→ What to do: Write out every record below exactly, so that nothing differs from what is shown.

→ Provided material:
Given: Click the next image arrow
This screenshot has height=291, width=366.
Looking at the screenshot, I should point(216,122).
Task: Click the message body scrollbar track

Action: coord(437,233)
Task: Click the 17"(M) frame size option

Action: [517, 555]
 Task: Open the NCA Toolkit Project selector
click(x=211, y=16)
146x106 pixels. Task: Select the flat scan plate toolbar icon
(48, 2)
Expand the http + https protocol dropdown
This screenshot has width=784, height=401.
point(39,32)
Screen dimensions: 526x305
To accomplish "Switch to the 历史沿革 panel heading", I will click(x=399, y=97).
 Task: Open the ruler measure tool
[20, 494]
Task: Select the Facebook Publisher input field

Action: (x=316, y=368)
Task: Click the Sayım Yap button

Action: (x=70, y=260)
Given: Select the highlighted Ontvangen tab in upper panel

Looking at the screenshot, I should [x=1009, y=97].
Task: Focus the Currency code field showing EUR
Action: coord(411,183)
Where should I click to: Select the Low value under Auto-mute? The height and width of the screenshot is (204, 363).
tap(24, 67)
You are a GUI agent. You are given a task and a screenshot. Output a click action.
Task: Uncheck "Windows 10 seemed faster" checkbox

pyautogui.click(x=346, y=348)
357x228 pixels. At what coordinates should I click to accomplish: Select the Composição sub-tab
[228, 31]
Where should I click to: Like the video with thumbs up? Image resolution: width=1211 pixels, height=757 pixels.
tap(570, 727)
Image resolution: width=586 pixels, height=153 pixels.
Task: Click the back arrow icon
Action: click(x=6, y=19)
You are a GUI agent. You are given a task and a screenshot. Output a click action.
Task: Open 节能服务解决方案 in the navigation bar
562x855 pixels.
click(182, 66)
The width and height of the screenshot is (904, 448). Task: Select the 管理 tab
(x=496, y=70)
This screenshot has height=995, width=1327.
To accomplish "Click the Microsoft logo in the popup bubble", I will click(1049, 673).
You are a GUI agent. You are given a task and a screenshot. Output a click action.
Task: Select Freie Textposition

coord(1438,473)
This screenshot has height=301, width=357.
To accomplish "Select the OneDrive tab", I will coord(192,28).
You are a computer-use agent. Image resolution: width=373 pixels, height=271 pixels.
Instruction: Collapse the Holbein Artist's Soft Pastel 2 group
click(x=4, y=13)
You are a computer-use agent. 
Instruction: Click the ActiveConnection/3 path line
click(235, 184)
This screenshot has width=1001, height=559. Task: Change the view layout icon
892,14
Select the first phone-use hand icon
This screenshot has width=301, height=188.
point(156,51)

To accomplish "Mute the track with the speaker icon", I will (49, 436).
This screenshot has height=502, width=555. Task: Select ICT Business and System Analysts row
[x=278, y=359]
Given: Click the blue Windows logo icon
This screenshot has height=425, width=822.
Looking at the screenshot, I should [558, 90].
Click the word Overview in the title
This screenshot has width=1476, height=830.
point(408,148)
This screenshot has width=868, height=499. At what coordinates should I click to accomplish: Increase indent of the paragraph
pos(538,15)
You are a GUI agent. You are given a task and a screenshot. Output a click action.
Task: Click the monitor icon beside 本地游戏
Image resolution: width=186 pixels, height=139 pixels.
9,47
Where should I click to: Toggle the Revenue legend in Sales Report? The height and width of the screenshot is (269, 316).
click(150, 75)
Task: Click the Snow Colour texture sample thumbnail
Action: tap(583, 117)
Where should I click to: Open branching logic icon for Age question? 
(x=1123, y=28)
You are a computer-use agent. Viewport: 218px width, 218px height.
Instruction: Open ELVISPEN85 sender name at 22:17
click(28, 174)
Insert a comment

→ Solution to the exercise:
Given: Click the next image arrow
This screenshot has height=291, width=366.
Looking at the screenshot, I should point(216,122).
Task: Click the message body scrollbar track

Action: coord(437,233)
Task: Click the 17"(M) frame size option

Action: [517, 555]
 Task: Open the NCA Toolkit Project selector
click(x=211, y=16)
146x106 pixels. Task: Select the flat scan plate toolbar icon
(48, 2)
Expand the http + https protocol dropdown
This screenshot has width=784, height=401.
point(39,32)
Screen dimensions: 526x305
To accomplish "Switch to the 历史沿革 panel heading", I will click(x=399, y=97).
 Task: Open the ruler measure tool
[20, 494]
Task: Select the Facebook Publisher input field

Action: (x=316, y=368)
Task: Click the Sayım Yap button

Action: (x=70, y=260)
Given: Select the highlighted Ontvangen tab in upper panel

Looking at the screenshot, I should [x=1009, y=97].
Task: Focus the Currency code field showing EUR
Action: coord(411,183)
Where should I click to: Select the Low value under Auto-mute? The height and width of the screenshot is (204, 363).
tap(24, 67)
You are a GUI agent. You are given a task and a screenshot. Output a click action.
Task: Uncheck "Windows 10 seemed faster" checkbox

pyautogui.click(x=346, y=348)
357x228 pixels. At what coordinates should I click to accomplish: Select the Composição sub-tab
[228, 31]
Where should I click to: Like the video with thumbs up? Image resolution: width=1211 pixels, height=757 pixels.
tap(570, 727)
Image resolution: width=586 pixels, height=153 pixels.
Task: Click the back arrow icon
Action: click(x=6, y=19)
You are a GUI agent. You are given a task and a screenshot. Output a click action.
Task: Open 节能服务解决方案 in the navigation bar
562x855 pixels.
click(182, 66)
The width and height of the screenshot is (904, 448). Task: Select the 管理 tab
(x=496, y=70)
This screenshot has height=995, width=1327.
To accomplish "Click the Microsoft logo in the popup bubble", I will click(1049, 673).
You are a GUI agent. You are given a task and a screenshot. Output a click action.
Task: Select Freie Textposition

coord(1438,473)
This screenshot has height=301, width=357.
To accomplish "Select the OneDrive tab", I will coord(192,28).
You are a computer-use agent. Image resolution: width=373 pixels, height=271 pixels.
Instruction: Collapse the Holbein Artist's Soft Pastel 2 group
click(x=4, y=13)
You are a computer-use agent. 
Instruction: Click the ActiveConnection/3 path line
click(235, 184)
This screenshot has width=1001, height=559. Task: Change the view layout icon
892,14
Select the first phone-use hand icon
This screenshot has width=301, height=188.
point(156,51)

To accomplish "Mute the track with the speaker icon", I will (49, 436).
This screenshot has height=502, width=555. Task: Select ICT Business and System Analysts row
[x=278, y=359]
Given: Click the blue Windows logo icon
This screenshot has height=425, width=822.
Looking at the screenshot, I should [558, 90].
Click the word Overview in the title
This screenshot has width=1476, height=830.
point(408,148)
This screenshot has width=868, height=499. At what coordinates should I click to accomplish: Increase indent of the paragraph
pos(538,15)
You are a GUI agent. You are given a task and a screenshot. Output a click action.
Task: Click the monitor icon beside 本地游戏
Image resolution: width=186 pixels, height=139 pixels.
9,47
Where should I click to: Toggle the Revenue legend in Sales Report? The height and width of the screenshot is (269, 316).
click(150, 75)
Task: Click the Snow Colour texture sample thumbnail
Action: tap(583, 117)
Where should I click to: Open branching logic icon for Age question? 
(x=1123, y=28)
You are a computer-use agent. Viewport: 218px width, 218px height.
Instruction: Open ELVISPEN85 sender name at 22:17
click(28, 174)
Insert a comment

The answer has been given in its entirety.